Panne de moteur
Fireweed Helicopters Ltd.
Bell 206B (Hélicoptère) C-FNIQ
60 nm au nord de Dawson (Yukon)
Le Bureau de la sécurité des transports du Canada (BST) a enquêté sur cet événement dans le but de promouvoir la sécurité des transports. Le Bureau n’est pas habilité à attribuer ni à déterminer les responsabilités civiles ou pénales. Le présent rapport n’est pas créé pour être utilisé dans le contexte d’une procédure judiciaire, disciplinaire ou autre. Voir Propriété et utilisation du contenu.
Résumé
Le pilote de l'hélicoptère Bell 206B portant le numéro de série 1743, qui venait de quitter un campement d'exploration après avoir livré du ravitaillement, s'en allait chercher deux travailleurs à un site se trouvant à environ trois milles à l'ouest du campement. En croisière à une altitude approximative de 100 pieds au-dessus du sol (agl), le moteur de type Allison 250C20 est soudainement tombé en panne. Le pilote a prolongé le plané en autorotation pour essayer de franchir un ruisseau et ainsi atteindre une surface plane propice à un atterrissage. Le régime du rotor a chuté, provoquant une perte de portance et au moment du touché, le patin gauche s'est enfoncé dans le sol, faisant basculer l'hélicoptère sur le côté droit. Le pilote a par la suite déclaré que le moteur était tombé en panne sans qu'il ait entendu de bruit inhabituel ou qu'il ait reçu d'indication particulière des instruments, et il a précisé qu'il y avait suffisamment de carburant à bord. Personne n'a été blessé, mais l'hélicoptère a subi d'importants dommages.

TÂCHE DEMANDÉE
Selon le texte sur la panne de moteur du Bell 206B, à quelle altitude approximative l'hélicoptère volait-il en croisière lorsque le moteur est tombé en panne ? Appuyez-vous uniquement sur le texte.

MATÉRIEL PRÉSENTÉ
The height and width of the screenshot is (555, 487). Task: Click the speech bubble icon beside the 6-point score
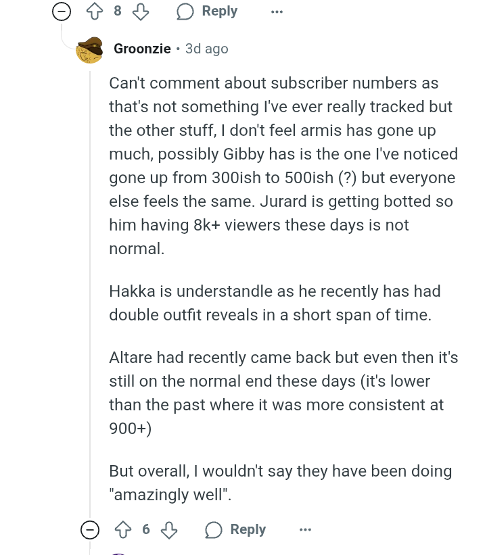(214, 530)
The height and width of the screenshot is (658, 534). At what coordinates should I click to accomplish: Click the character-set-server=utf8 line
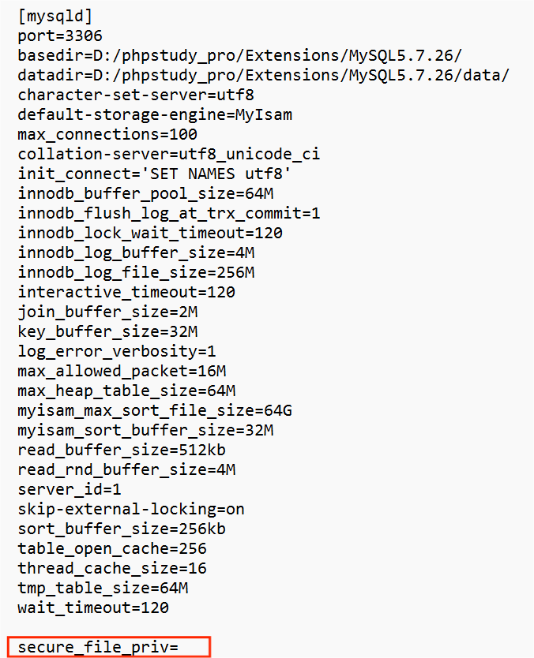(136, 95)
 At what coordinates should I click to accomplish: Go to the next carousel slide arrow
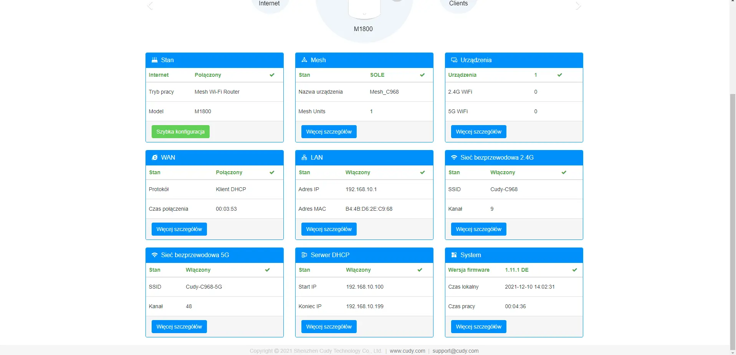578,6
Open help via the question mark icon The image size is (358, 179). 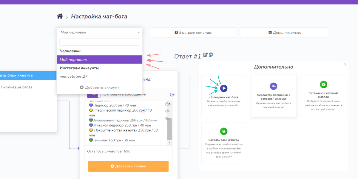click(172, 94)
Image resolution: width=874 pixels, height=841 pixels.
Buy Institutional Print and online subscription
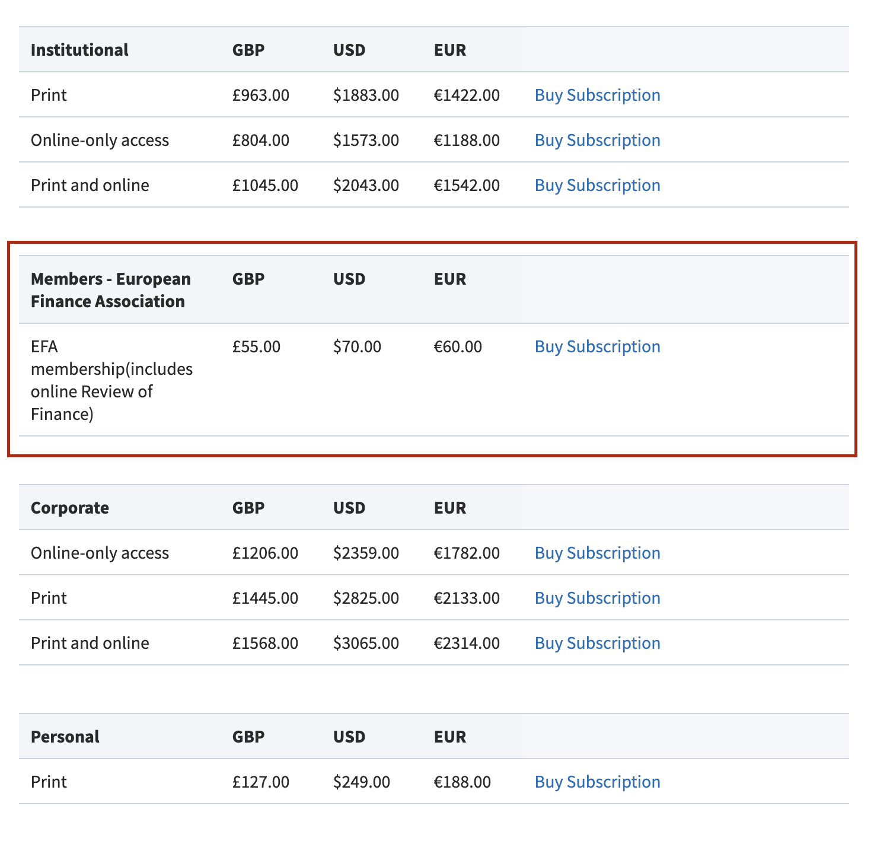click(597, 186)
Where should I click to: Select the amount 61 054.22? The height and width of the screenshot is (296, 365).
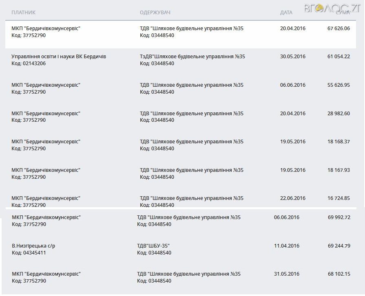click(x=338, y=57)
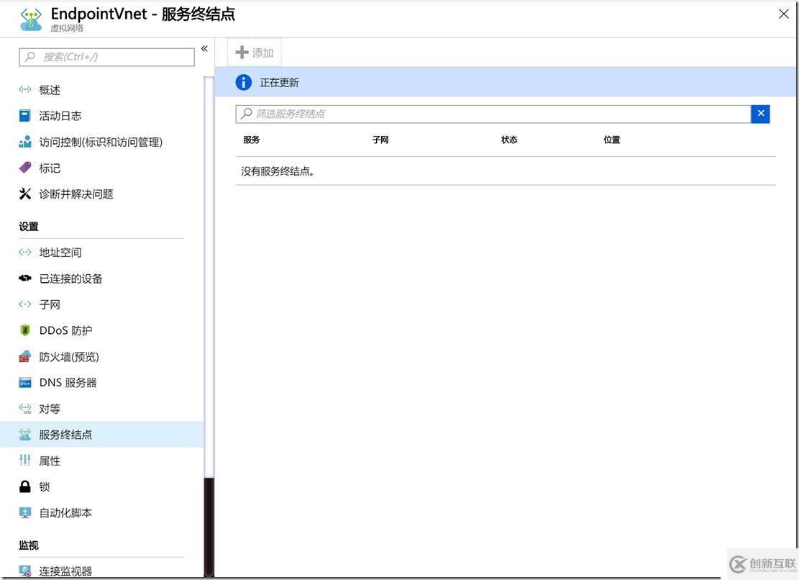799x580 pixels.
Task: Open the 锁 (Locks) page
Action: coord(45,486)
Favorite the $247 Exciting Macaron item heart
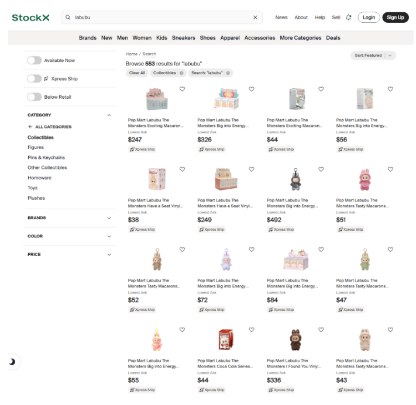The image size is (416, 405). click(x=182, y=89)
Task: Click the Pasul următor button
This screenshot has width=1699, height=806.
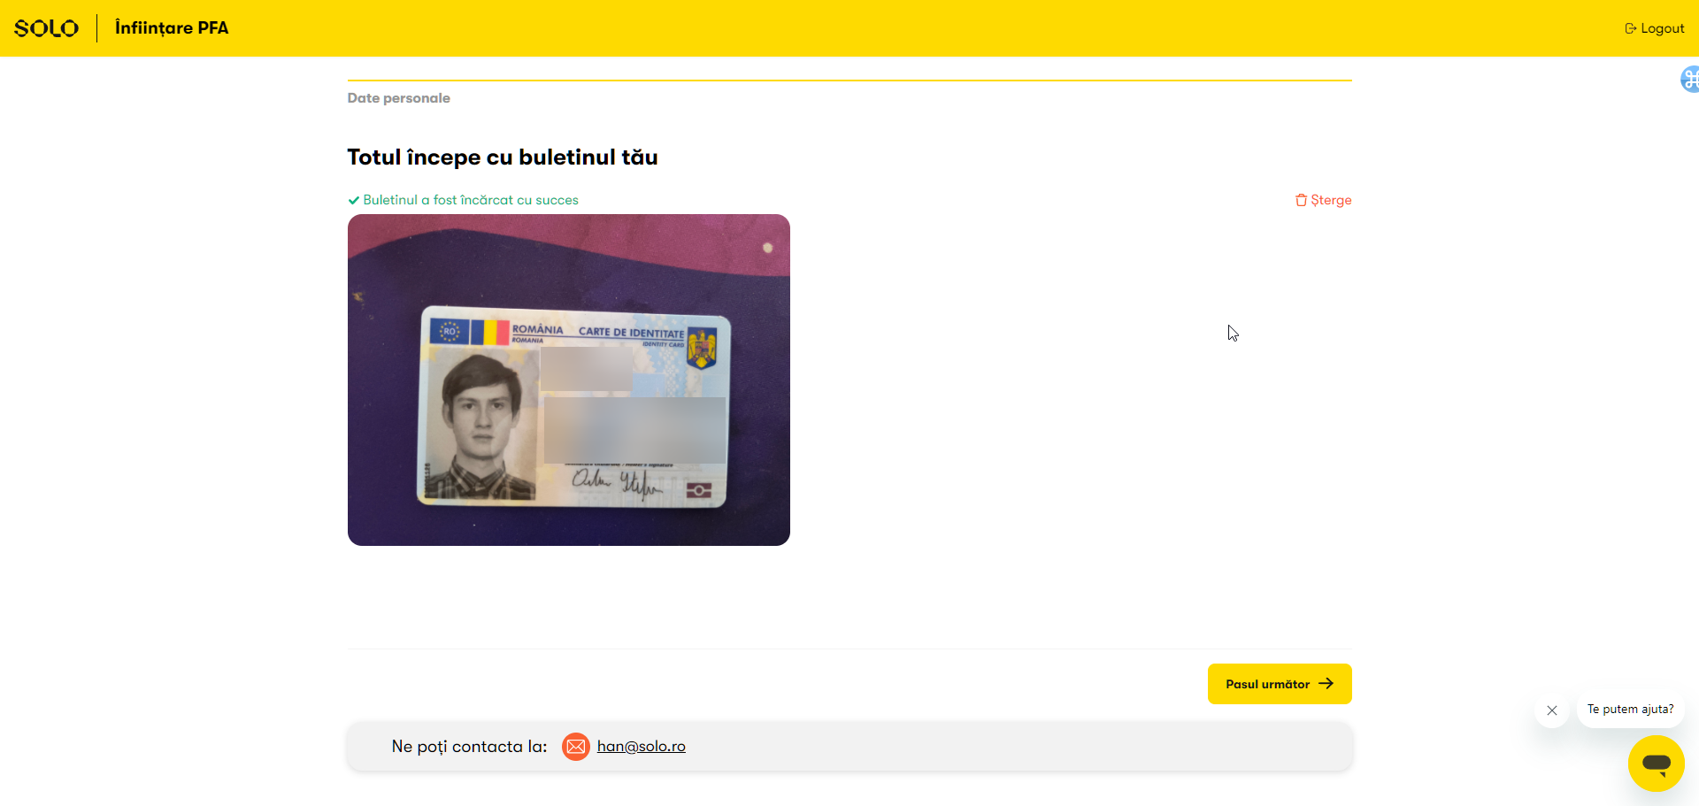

RÉSULTAT ATTENDU
À environ 100 pieds au-dessus du sol (agl).